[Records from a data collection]
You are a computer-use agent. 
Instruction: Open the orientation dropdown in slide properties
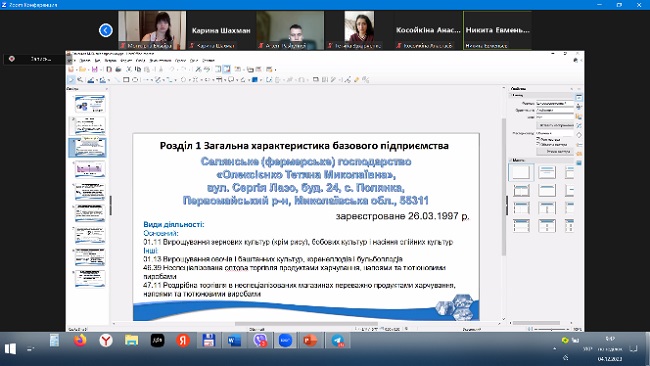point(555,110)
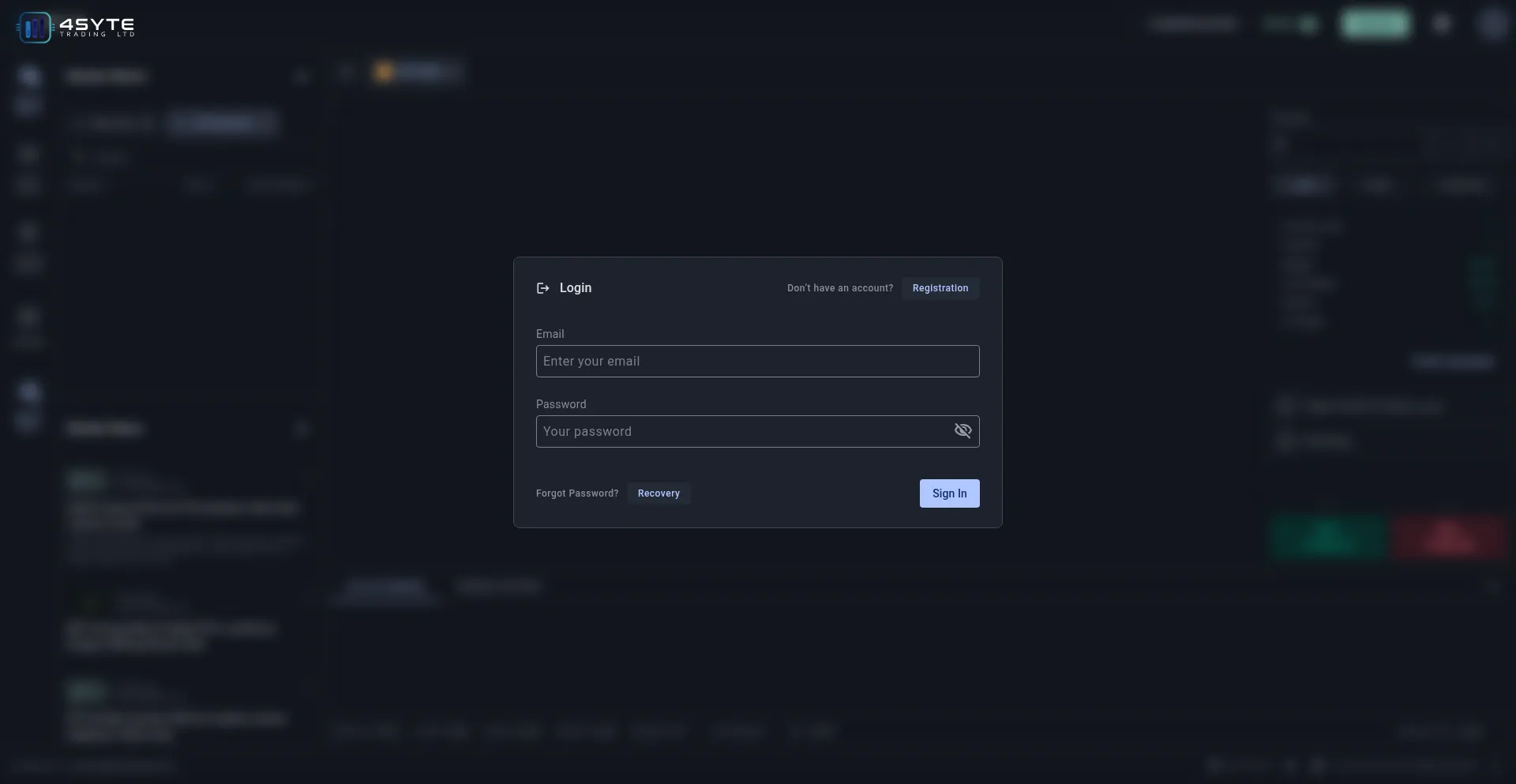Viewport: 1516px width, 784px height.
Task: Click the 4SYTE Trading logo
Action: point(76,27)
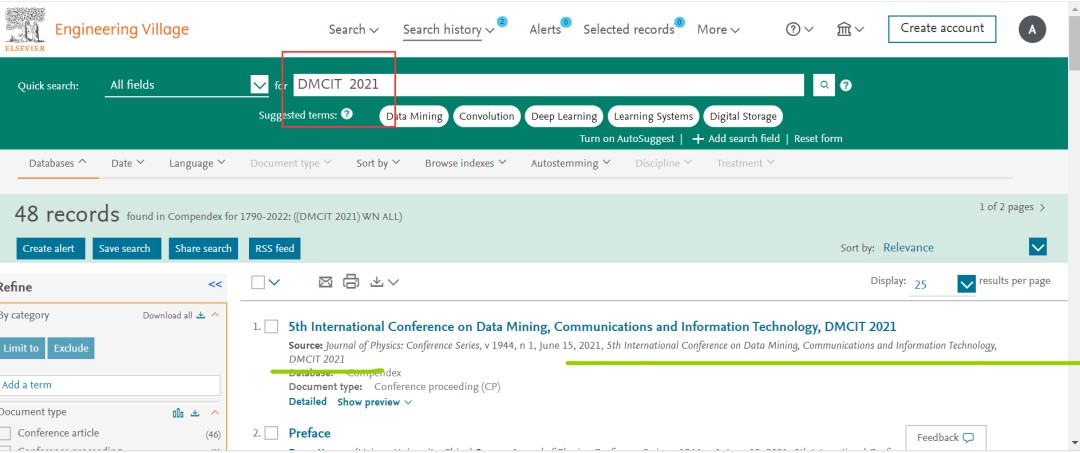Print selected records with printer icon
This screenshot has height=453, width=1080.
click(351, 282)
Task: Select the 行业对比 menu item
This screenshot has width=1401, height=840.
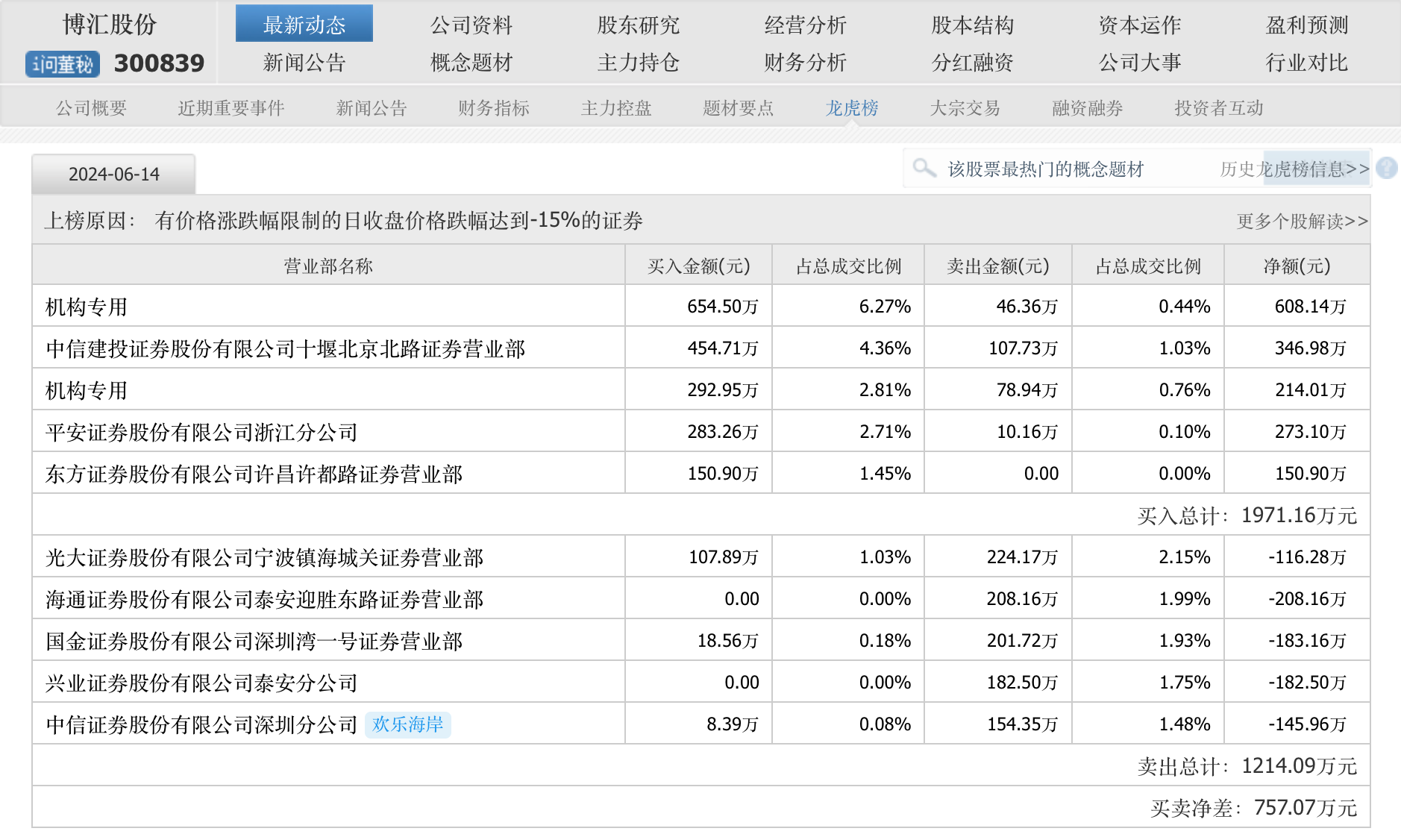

▶ Exercise:
From the line that holds "Task: Select the 行业对比 menu item" to the last line of the data, return those lines exactly and nothing else; both ends count, and pictures stay out.

▶ Exercise result:
Task: Select the 行业对比 menu item
This screenshot has width=1401, height=840.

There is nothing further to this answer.